Maar onderwijs dat gericht is op de vacatures van vandaag zal altijd te laat komen. Noch de school, noch de ondernemers van 1985 hadden door dat hun kinderen later socialemediamanager, burn-outcoach, internetprogrammeur of specialist groene energie zouden worden. Onderwijs moet dus geen werknemers afleveren voor 2019, maar leerlingen leren denken, om de jobs van 2040 mogelijk te maken. Ook de vaardigheden van de 22ste eeuw zullen nog steeds vereisen dat kinderen eerst leren lezen, rekenen en spreken. Het noodzakelijke startpunt voor levenslang leren.

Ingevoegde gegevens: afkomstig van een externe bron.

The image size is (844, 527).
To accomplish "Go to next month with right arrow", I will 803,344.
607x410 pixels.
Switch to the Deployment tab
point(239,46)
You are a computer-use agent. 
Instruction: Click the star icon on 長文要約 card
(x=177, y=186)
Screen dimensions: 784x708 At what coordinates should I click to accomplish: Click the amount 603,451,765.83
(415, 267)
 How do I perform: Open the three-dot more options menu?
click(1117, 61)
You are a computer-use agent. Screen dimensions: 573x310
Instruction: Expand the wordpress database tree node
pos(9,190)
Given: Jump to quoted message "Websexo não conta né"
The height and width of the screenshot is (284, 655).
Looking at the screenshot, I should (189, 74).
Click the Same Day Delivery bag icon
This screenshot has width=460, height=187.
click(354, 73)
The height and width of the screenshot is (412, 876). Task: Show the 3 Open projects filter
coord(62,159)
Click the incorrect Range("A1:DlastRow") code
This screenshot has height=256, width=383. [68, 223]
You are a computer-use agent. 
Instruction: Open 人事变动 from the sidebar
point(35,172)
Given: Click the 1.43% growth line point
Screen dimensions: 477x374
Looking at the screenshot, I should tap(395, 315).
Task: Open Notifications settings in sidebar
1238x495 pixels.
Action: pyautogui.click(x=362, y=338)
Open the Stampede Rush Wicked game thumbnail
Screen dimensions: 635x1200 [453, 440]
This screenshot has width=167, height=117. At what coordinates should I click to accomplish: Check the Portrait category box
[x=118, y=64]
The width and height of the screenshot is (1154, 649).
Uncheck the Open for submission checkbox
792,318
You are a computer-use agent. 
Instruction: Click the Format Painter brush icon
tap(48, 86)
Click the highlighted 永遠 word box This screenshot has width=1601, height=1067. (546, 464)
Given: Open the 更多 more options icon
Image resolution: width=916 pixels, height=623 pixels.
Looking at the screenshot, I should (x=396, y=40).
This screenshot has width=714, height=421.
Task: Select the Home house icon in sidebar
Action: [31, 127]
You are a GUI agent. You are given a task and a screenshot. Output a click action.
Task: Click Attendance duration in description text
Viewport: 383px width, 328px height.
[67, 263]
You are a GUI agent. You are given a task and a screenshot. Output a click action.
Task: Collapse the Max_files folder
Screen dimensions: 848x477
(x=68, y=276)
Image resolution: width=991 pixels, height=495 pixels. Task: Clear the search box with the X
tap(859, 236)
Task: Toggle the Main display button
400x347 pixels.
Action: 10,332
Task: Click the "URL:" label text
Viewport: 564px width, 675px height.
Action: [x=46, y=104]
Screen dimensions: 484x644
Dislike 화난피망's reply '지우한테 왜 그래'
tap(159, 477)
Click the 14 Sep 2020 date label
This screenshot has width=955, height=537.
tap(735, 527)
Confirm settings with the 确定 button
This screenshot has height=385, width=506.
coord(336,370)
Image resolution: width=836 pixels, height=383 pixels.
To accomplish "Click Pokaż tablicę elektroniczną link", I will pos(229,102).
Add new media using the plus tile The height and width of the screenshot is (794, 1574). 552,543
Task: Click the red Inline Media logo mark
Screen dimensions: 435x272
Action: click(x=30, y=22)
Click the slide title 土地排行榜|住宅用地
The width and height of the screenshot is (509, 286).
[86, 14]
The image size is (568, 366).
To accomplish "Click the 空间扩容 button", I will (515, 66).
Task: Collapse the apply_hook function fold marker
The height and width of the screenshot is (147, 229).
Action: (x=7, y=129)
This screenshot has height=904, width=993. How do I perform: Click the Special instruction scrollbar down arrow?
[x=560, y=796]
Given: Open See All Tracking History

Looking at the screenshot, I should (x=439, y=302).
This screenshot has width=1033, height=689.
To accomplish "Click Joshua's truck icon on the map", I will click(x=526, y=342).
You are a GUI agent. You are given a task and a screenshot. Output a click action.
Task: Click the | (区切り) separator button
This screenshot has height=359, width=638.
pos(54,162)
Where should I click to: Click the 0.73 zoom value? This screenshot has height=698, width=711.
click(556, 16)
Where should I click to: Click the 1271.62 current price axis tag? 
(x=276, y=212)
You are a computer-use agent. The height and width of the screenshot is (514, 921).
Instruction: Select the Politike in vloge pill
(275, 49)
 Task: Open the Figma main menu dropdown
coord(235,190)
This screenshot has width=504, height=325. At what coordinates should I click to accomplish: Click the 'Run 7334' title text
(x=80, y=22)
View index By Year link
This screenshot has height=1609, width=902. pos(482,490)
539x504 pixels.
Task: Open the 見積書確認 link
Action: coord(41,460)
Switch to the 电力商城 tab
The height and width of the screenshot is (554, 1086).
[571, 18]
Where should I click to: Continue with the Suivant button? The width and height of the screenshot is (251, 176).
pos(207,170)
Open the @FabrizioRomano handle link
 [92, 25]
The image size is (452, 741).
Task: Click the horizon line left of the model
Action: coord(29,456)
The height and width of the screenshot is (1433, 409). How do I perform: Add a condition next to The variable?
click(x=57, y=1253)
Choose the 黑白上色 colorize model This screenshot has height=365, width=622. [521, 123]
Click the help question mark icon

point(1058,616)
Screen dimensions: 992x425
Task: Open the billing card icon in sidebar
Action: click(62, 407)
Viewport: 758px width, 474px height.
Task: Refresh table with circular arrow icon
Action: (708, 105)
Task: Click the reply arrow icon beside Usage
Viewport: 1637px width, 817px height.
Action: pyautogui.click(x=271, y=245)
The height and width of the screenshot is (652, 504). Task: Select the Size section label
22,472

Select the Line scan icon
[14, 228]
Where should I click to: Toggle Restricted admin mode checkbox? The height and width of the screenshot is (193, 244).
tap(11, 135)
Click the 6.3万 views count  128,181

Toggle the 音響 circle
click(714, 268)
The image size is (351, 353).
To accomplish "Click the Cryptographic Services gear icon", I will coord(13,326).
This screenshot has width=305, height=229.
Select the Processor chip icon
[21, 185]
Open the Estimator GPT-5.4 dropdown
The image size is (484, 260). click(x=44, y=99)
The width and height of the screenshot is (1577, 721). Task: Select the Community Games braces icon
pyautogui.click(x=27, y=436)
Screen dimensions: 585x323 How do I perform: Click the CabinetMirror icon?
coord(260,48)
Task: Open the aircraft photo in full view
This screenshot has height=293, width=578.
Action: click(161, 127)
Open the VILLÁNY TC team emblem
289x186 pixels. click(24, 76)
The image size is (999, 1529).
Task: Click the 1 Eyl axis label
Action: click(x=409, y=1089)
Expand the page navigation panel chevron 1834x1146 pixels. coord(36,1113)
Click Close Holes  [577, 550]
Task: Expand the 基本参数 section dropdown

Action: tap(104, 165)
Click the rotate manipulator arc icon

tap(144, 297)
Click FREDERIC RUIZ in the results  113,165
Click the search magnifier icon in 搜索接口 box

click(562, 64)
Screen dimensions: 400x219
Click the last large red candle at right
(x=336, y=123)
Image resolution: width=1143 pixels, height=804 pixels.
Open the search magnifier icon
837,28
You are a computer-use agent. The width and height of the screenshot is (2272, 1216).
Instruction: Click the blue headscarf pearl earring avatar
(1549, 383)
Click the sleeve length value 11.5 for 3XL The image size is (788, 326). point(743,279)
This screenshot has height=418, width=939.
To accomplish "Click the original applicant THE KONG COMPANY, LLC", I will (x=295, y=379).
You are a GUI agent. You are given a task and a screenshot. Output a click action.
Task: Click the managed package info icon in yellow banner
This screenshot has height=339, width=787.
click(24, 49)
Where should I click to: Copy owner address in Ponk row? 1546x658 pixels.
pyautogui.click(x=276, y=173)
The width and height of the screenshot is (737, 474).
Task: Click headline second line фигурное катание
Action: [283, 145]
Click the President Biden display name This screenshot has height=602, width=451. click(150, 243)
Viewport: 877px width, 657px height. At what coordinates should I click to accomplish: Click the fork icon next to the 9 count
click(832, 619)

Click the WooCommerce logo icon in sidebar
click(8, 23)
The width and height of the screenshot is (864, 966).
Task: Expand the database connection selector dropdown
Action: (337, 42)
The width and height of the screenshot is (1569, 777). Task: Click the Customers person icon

Ja, het onderwijs van vandaag lijkt nog steeds heel erg op het onderwijs van vroeger. En dat zal ook morgen zo (moeten) zijn. Dat is geen toeval, maar een gevolg van het feit dat dit onderwijs wérkt. De wereld is veranderd, maar ons brein niet. De hersenen van kinderen zijn nog steeds dezelfde als 100 jaar geleden. En ook de manier waarop leren het best gebeurt is niet veranderd. Daarom is het geen probleem, maar net een noodzaak dat het onderwijs minder snel verandert dan de wereld.
(Verschenen in De Standaard Avond, 18 februari 2018, en in De Standaard, 19 februari 2019, pdf)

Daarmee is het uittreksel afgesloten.